All of lore.kernel.org
 help / color / mirror / Atom feed
From: Emanuele Giuseppe Esposito <eesposit@redhat.com>
To: Vladimir Sementsov-Ogievskiy <v.sementsov-og@mail.ru>,
	qemu-block@nongnu.org
Cc: Fam Zheng <fam@euphon.net>, Kevin Wolf <kwolf@redhat.com>,
	qemu-devel@nongnu.org, Hanna Reitz <hreitz@redhat.com>,
	Stefan Hajnoczi <stefanha@redhat.com>,
	Paolo Bonzini <pbonzini@redhat.com>, John Snow <jsnow@redhat.com>
Subject: Re: [RFC PATCH 0/5] Removal of AioContext lock, bs->parents and ->children: proof of concept
Date: Wed, 30 Mar 2022 11:09:37 +0200	[thread overview]
Message-ID: <dd644d13-720f-c720-83bc-bab291b45d7b@redhat.com> (raw)
In-Reply-To: <160b0358-b96b-c1ff-e08f-7488366a1755@mail.ru>

>
> Ah seems I understand what you mean.
>
> One of my arguments is that "drain" - is not a lock against other
> clients who want to modify the graph. Because, drained section allows
> nested drained sections.
>
> And you try to solve it, by draining more things, this way, we'll drain
> also the job, which is a possible client, who may want to modify the
> graph in parallel.
>
> So, in other words, when we want to modify the graph, we drain the whole
> connectivity component of the graph. And we think that we are safe from
> other graph modifications because all related jobs are drained.
> Interesting, is that possible that some not drained job from another
> connectivity component will want to connect some node from our drained
> component?

You mean another job or whathever calling bdrv_find_node() on a random
graph? Yes that is not protected. But can this happen?

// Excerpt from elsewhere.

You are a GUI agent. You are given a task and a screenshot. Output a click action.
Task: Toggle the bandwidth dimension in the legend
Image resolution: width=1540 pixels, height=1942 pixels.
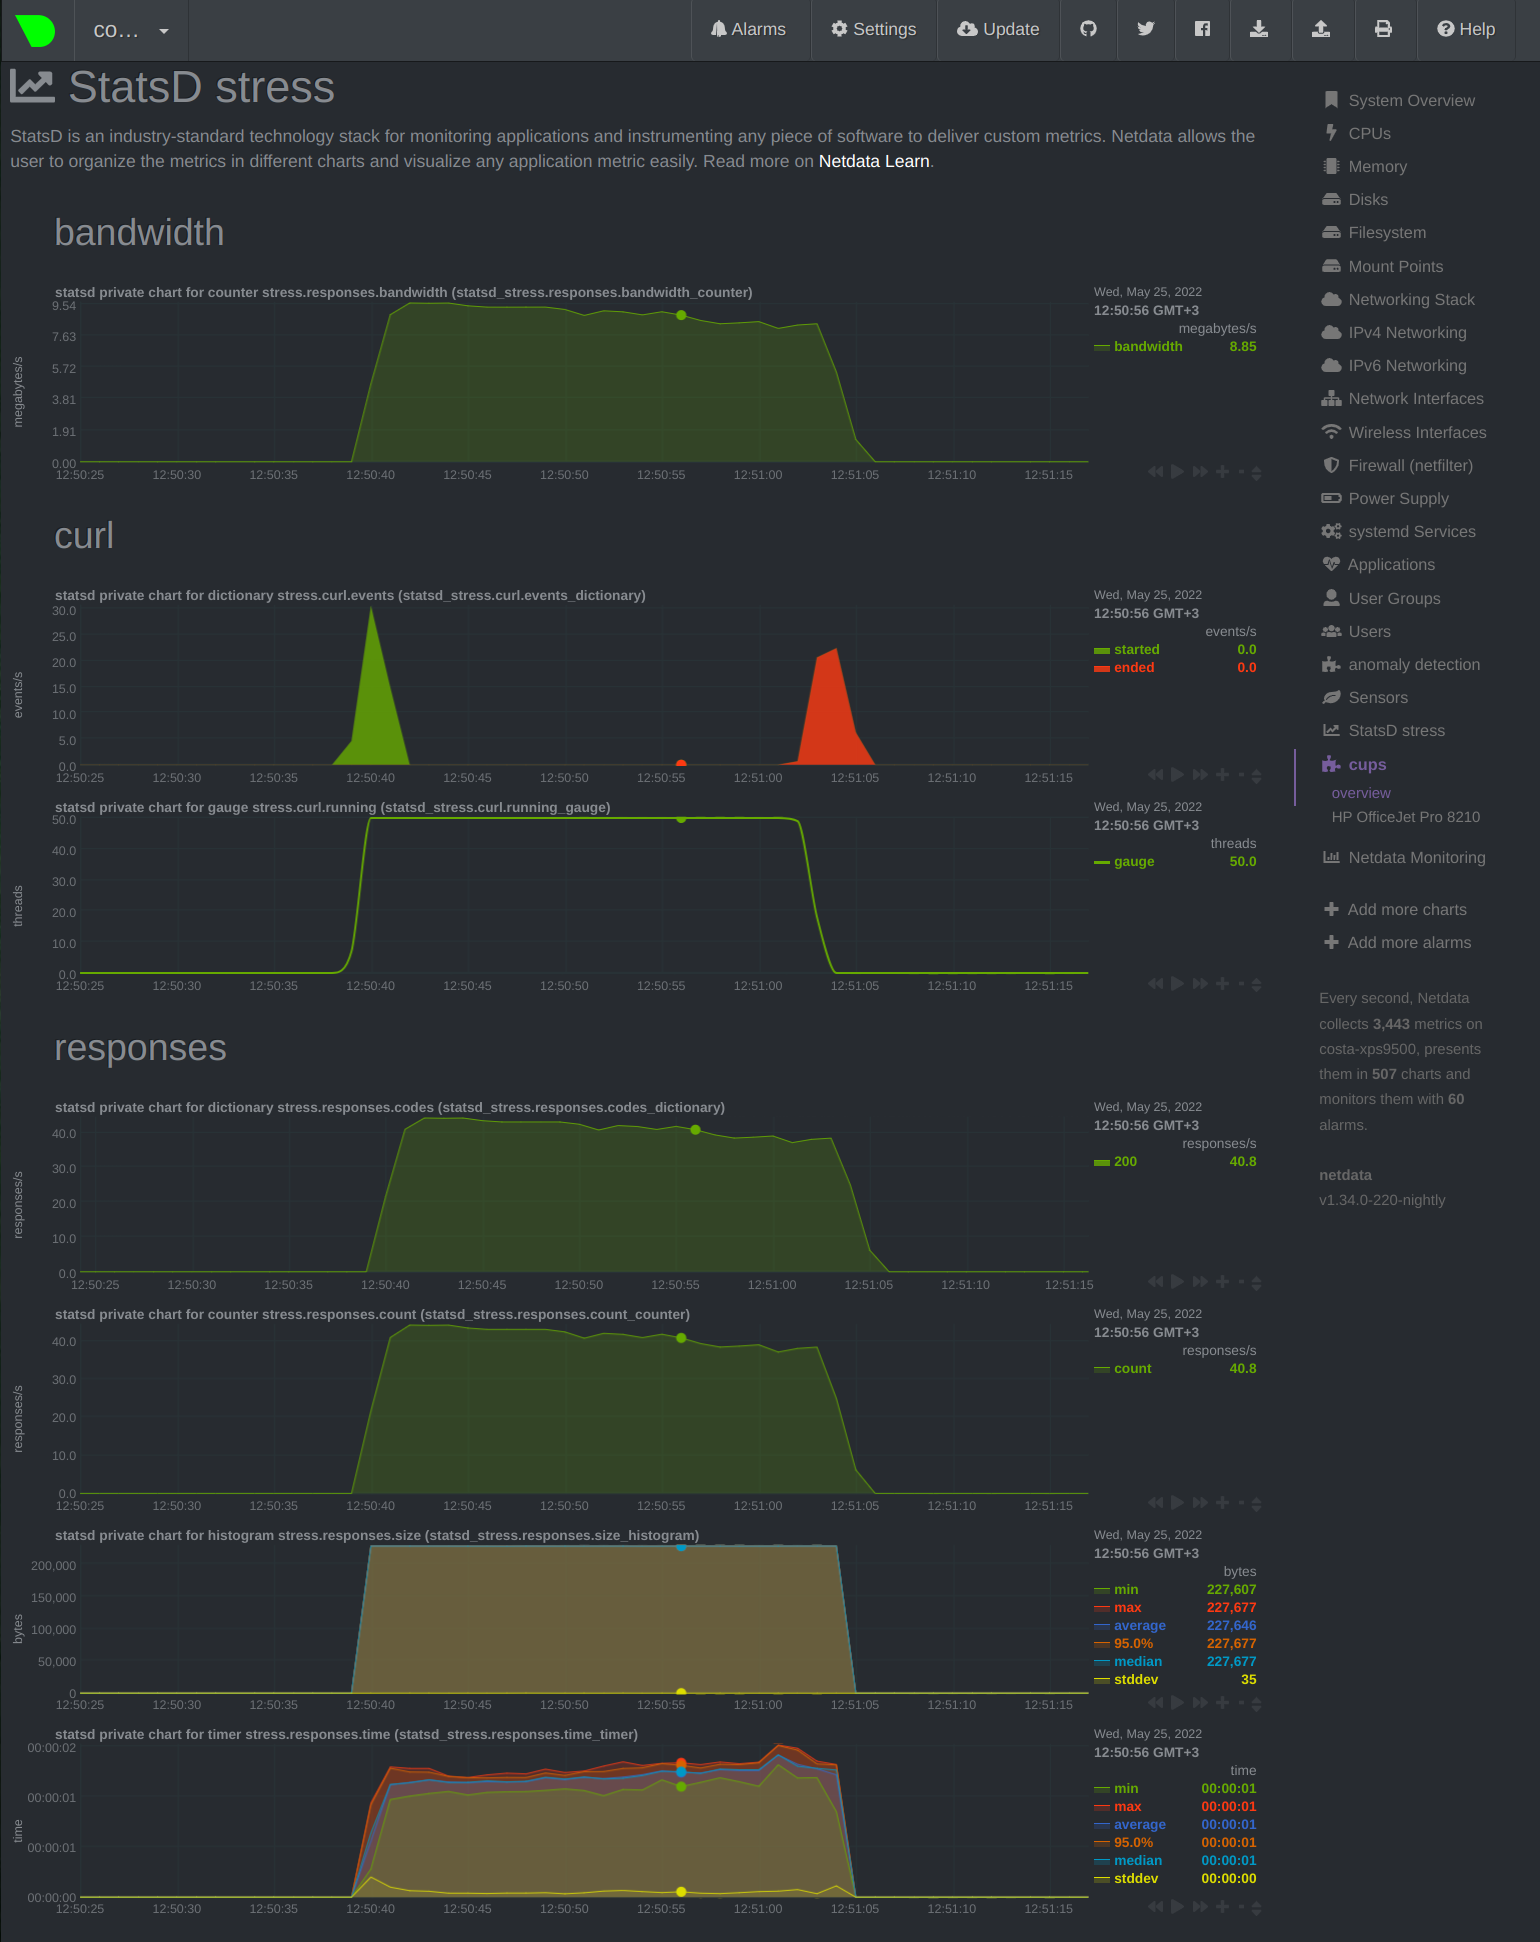[x=1148, y=346]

That's the question. What are the invariants here? Can anything happen?

>
> I just still feel that draining is a wrong mechanism to avoid
> interaction with other clients who want to modify the graph, because:
>
> 1. we stop the whole IO on all subgraph which is not necessary
> 2. draining is not a mutex, it allows nesting and it's ok when two
> different clients drain same nodes. Draining is just a requirement to do
> no IO at these nodes.
>
> And in your way, it seems that to be absolutely safe we'll need to drain
> everything..
>
> In my feeling it's better to keep draining what it is now: requirement
> to have no IO requests. And to isolate graph modifications from each
> other make a new synchronization mechanism, something like a global
> queue, where clients who want to get an access to graph modifications
> wait for their turn.

This is a matter of definitions. Subtree drains can theoretically work,
I managed to answer to my own doubts in the last email I sent.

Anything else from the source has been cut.